*DIRECTIONS*
Scan the data below and give the number of lines that include the word "coordinates", with no other words.

*EXERCISE MATERIALS*
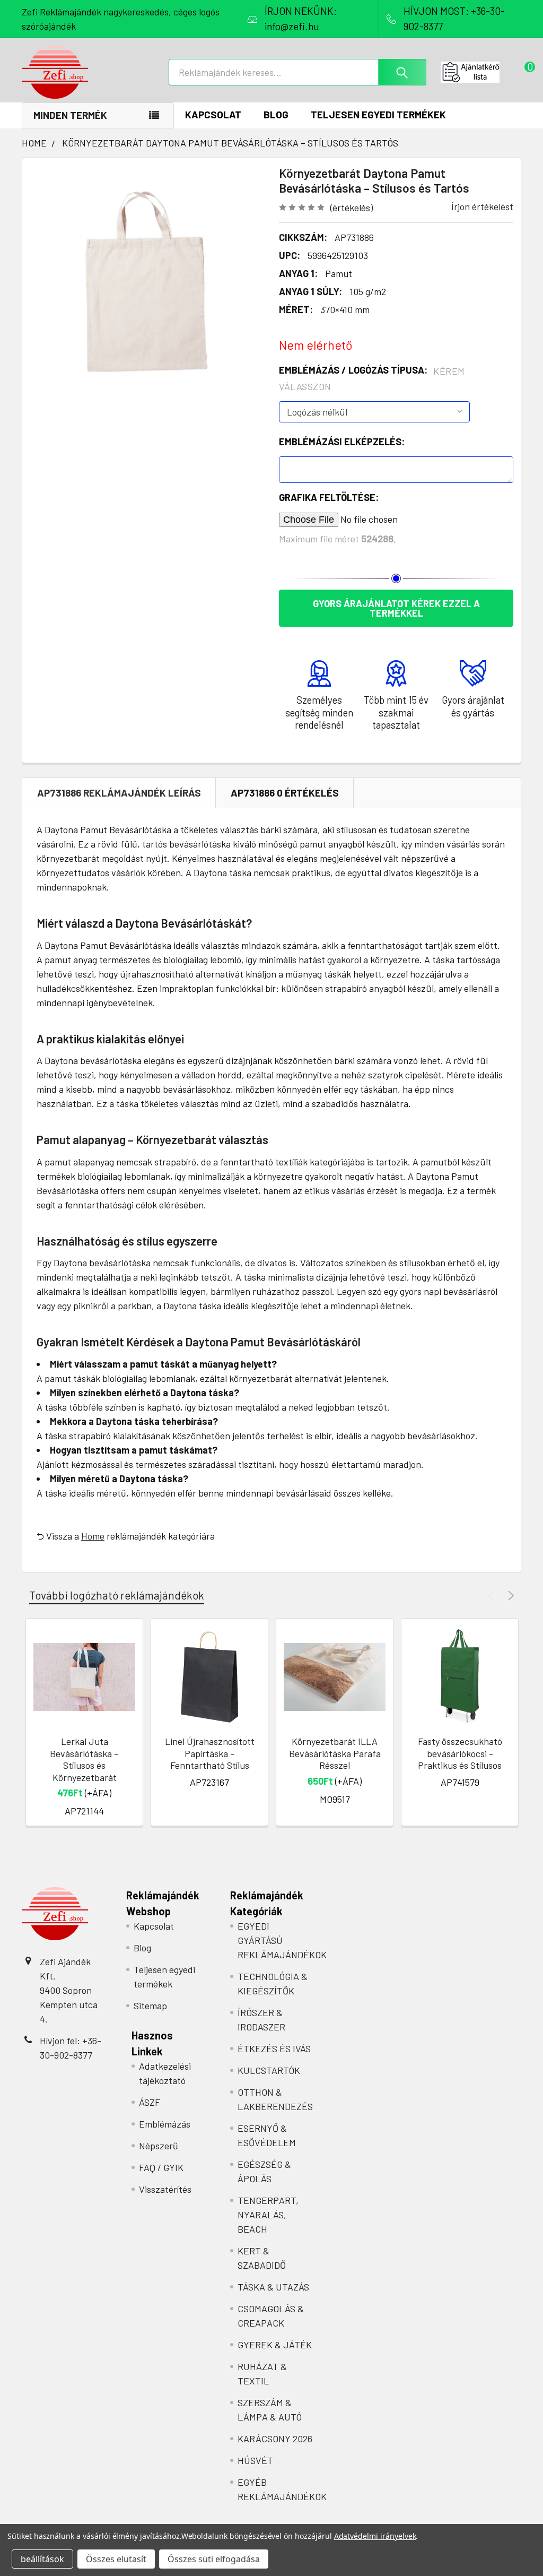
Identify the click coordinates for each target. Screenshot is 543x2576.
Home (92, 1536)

--

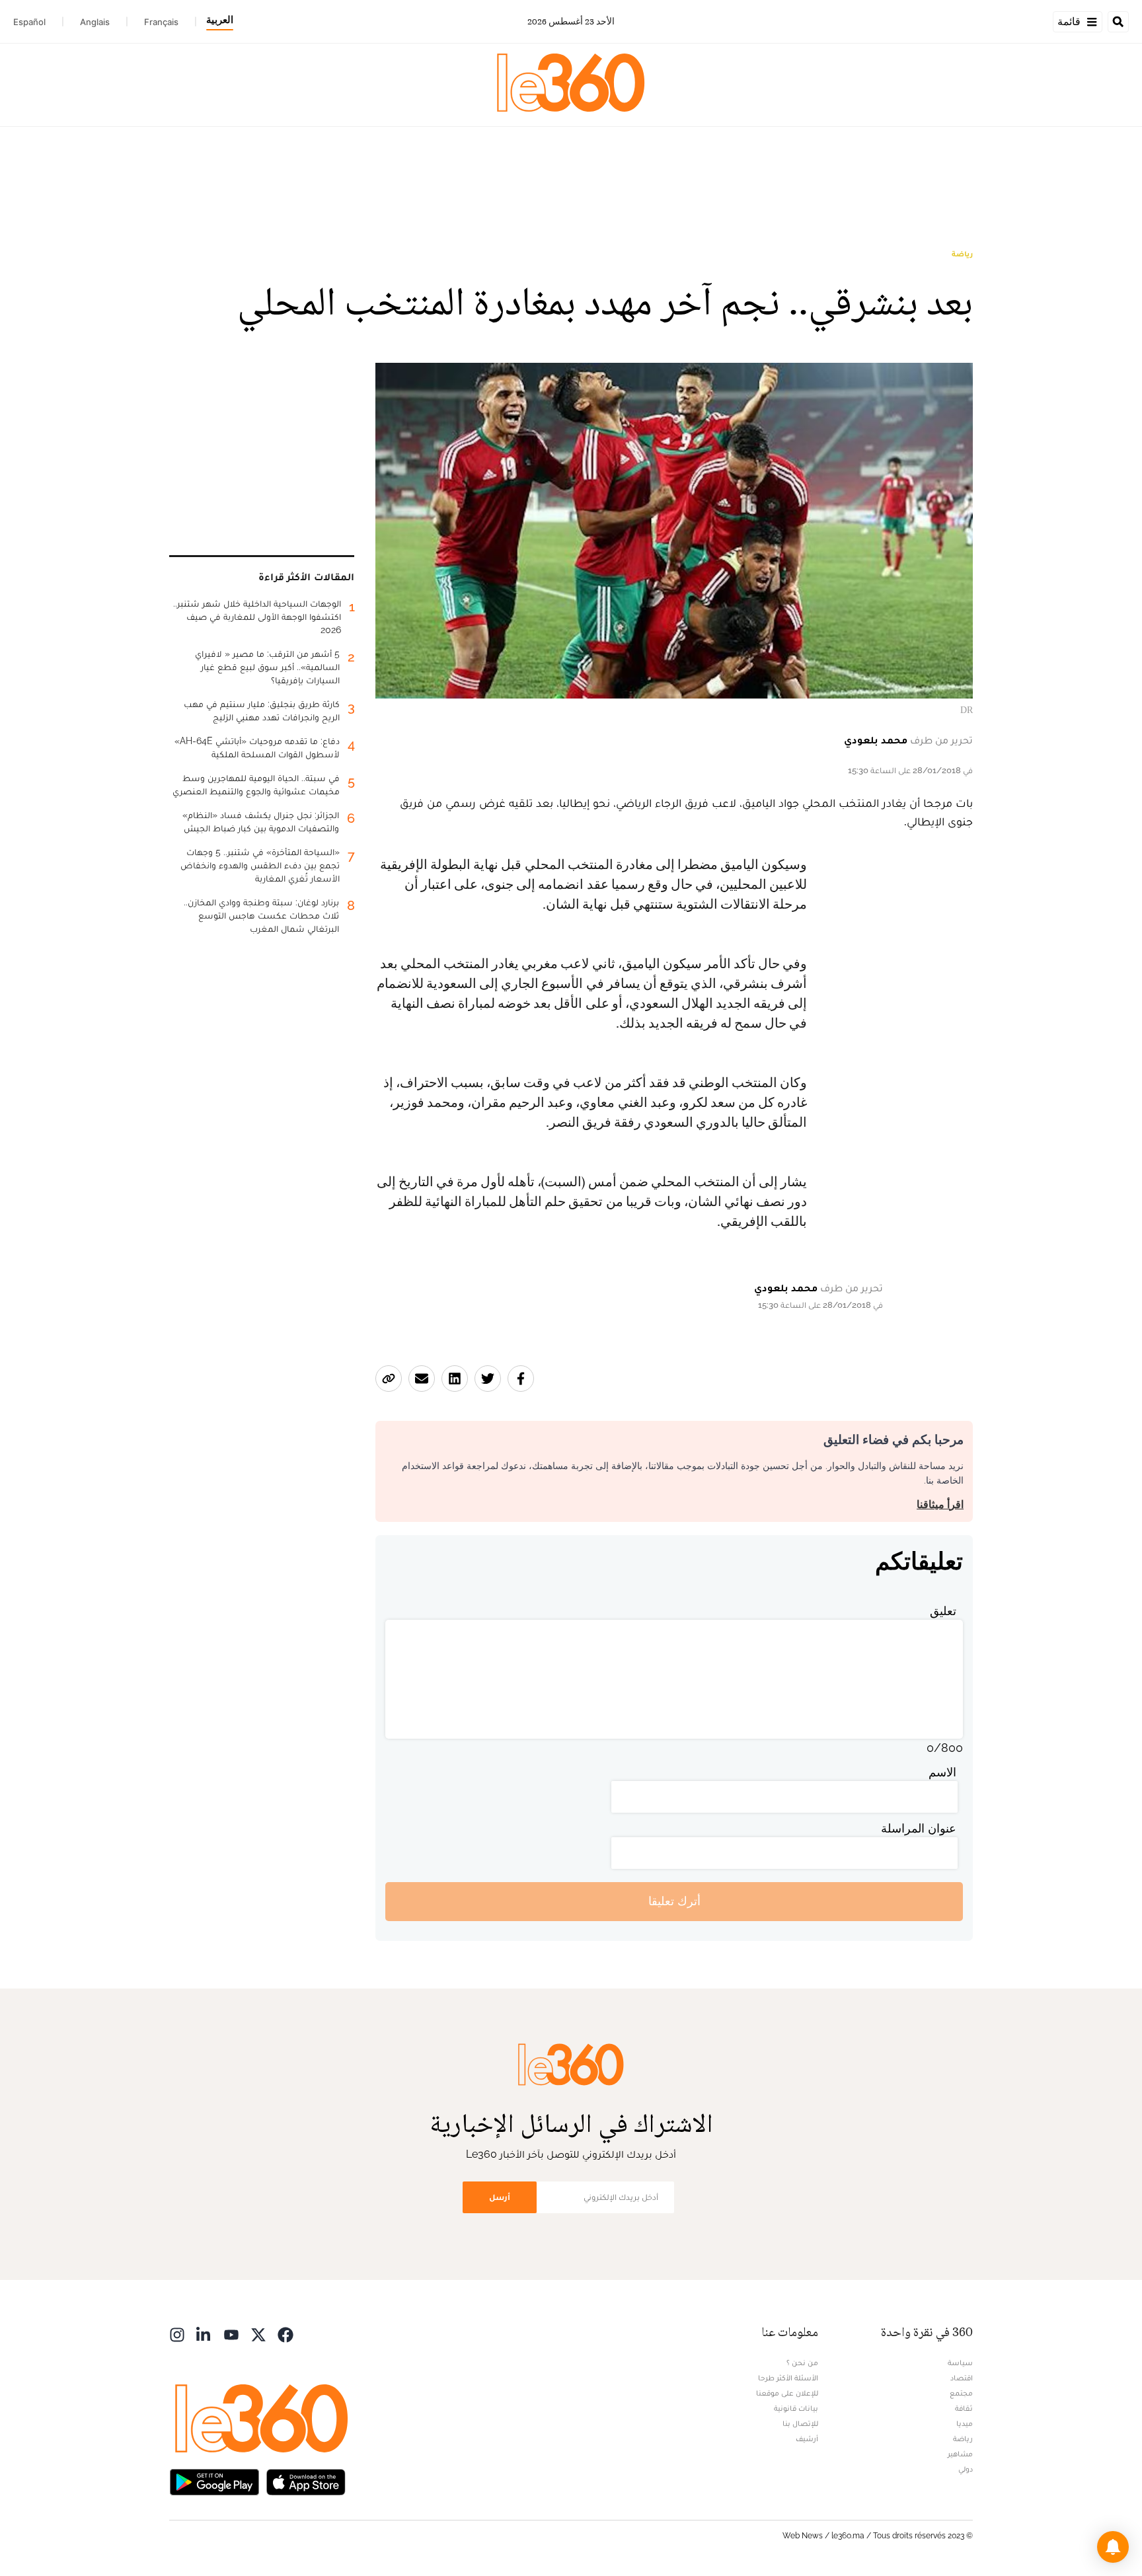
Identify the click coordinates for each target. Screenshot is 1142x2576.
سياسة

* * *

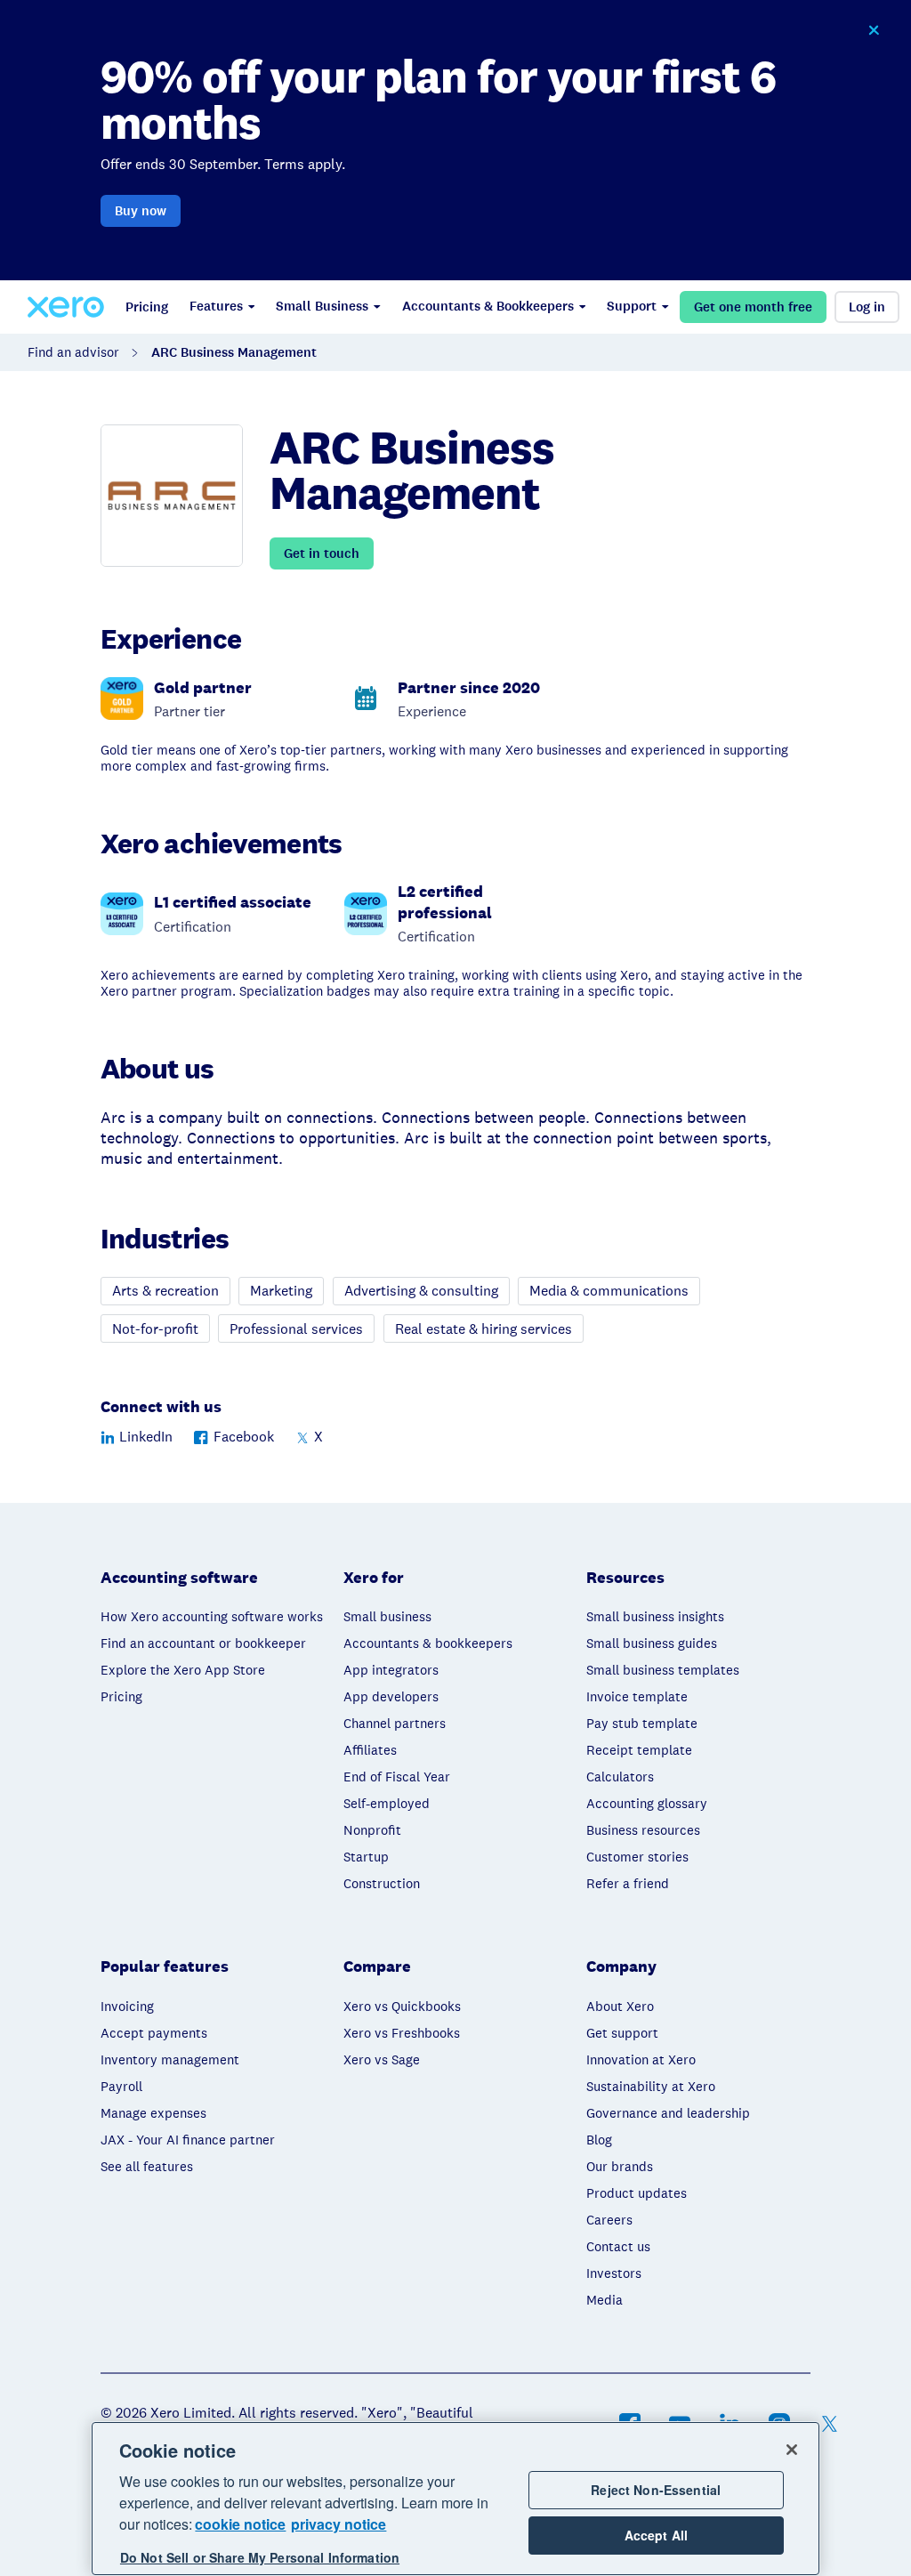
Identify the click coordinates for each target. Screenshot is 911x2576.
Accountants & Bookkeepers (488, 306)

*EXERCISE OUTPUT*
3